白玉堂眼睛一亮,點頭道:“我明白了,也就是說,殺人的是另外一個人,而當時的趙宇所在的位置是不可能殺死周春的。只要能夠通過噴濺實驗確定割喉的瞬間趙宇的確是站在距離周春一米遠的地方,他的殺人嫌疑就洗清了。”

展昭點了點頭,“當然,我們不知道兇手當時用了多大的力氣,這個實驗也只能是作為參考。”

“已經很好了。”白玉堂卻樂觀地笑了笑,“重案組三員大將,你剛剛出馬就已經把副組長趙宇摘出來一半了。可喜可賀,那位閔峰組長知道了一定很開心。”

展昭卻沒有多開心,他皺了皺眉,沉聲道:“現在還不能認為他是無辜的,這三個人仍然都十分可疑。最起碼,他們都說了謊。”

白玉堂點了點頭,“沒錯,不能先入為主,我們先回去,不行再見一見那三個傢伙。有你的測謊儀在,在你面前說謊可是一下就拆穿了。”
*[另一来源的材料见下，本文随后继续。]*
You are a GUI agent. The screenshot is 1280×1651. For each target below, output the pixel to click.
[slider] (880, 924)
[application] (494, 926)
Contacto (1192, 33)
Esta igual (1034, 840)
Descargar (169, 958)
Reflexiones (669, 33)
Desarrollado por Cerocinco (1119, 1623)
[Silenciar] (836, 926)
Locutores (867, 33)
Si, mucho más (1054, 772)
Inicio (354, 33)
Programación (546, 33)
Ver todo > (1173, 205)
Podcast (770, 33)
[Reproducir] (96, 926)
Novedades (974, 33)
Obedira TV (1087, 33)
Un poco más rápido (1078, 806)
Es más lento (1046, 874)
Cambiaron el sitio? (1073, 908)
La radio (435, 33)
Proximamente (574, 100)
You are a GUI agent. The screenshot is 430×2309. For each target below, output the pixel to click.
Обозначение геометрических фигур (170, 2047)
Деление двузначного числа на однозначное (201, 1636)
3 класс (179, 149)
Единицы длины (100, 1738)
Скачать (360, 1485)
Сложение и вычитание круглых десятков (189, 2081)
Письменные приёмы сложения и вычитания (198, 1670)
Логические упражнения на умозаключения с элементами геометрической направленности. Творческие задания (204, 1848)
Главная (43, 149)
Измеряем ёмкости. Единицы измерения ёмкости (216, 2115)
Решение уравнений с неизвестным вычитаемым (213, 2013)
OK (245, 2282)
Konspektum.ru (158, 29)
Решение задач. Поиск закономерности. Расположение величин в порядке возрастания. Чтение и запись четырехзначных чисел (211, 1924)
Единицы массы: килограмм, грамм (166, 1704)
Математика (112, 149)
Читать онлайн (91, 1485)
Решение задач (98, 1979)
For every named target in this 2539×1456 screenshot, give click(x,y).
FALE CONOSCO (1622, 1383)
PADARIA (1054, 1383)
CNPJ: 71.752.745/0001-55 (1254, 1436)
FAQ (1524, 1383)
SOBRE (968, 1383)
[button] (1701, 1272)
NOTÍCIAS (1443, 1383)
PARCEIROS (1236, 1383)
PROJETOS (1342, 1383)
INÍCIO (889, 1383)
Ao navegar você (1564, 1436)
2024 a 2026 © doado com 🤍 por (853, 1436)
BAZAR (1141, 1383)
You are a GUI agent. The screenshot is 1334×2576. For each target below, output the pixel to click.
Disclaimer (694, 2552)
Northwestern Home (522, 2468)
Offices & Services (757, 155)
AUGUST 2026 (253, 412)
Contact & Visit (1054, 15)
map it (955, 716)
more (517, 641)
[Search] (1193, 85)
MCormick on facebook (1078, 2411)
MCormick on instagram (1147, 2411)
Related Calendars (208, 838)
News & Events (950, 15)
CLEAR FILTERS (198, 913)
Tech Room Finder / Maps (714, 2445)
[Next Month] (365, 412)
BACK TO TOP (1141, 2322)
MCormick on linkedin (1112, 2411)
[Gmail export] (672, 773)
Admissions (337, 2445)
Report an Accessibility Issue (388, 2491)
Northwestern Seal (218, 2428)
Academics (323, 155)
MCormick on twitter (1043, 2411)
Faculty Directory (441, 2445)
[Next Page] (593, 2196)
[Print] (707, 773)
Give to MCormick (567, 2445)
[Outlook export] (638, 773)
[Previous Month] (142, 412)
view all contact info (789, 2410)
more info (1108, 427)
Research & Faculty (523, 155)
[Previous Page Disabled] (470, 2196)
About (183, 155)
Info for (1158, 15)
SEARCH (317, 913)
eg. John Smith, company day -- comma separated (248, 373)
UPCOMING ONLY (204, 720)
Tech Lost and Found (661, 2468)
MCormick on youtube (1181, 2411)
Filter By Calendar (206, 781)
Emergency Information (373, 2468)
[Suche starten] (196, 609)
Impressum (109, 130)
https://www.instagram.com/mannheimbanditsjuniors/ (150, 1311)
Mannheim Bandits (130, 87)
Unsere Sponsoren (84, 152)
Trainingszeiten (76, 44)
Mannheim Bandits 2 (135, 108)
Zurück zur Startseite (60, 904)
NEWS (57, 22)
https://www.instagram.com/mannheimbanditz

兩個人從現場出來,時間已經到了午後。雖然展昭是個工作狂,白玉堂卻還記得該給兩個人弄點東西吃。他隨便找了一家看上去又貴又高檔的酒店,拉着展昭進去匆匆吃了一頓午飯,然後才重新上車,花了不到一個小時的時間回到了市局。

他們兩個回來以後,卻聽說包拯和龐統還沒有結束工作,現在還在閔峰的辦公室里。蘇虹跟小丁已經把機房搞定了,並且初步將三個嫌疑人的所有工作生活資料都查了個底朝天。

展昭一回來就直奔法醫門診,找到剛剛忙完的公孫策,得到了他最想得到的消息。果然不出所料,屍體上找不到什麼有用的線索。事實證明d市警察局的法醫水平還是很高的,就算是公孫策也沒什麼補丁可打。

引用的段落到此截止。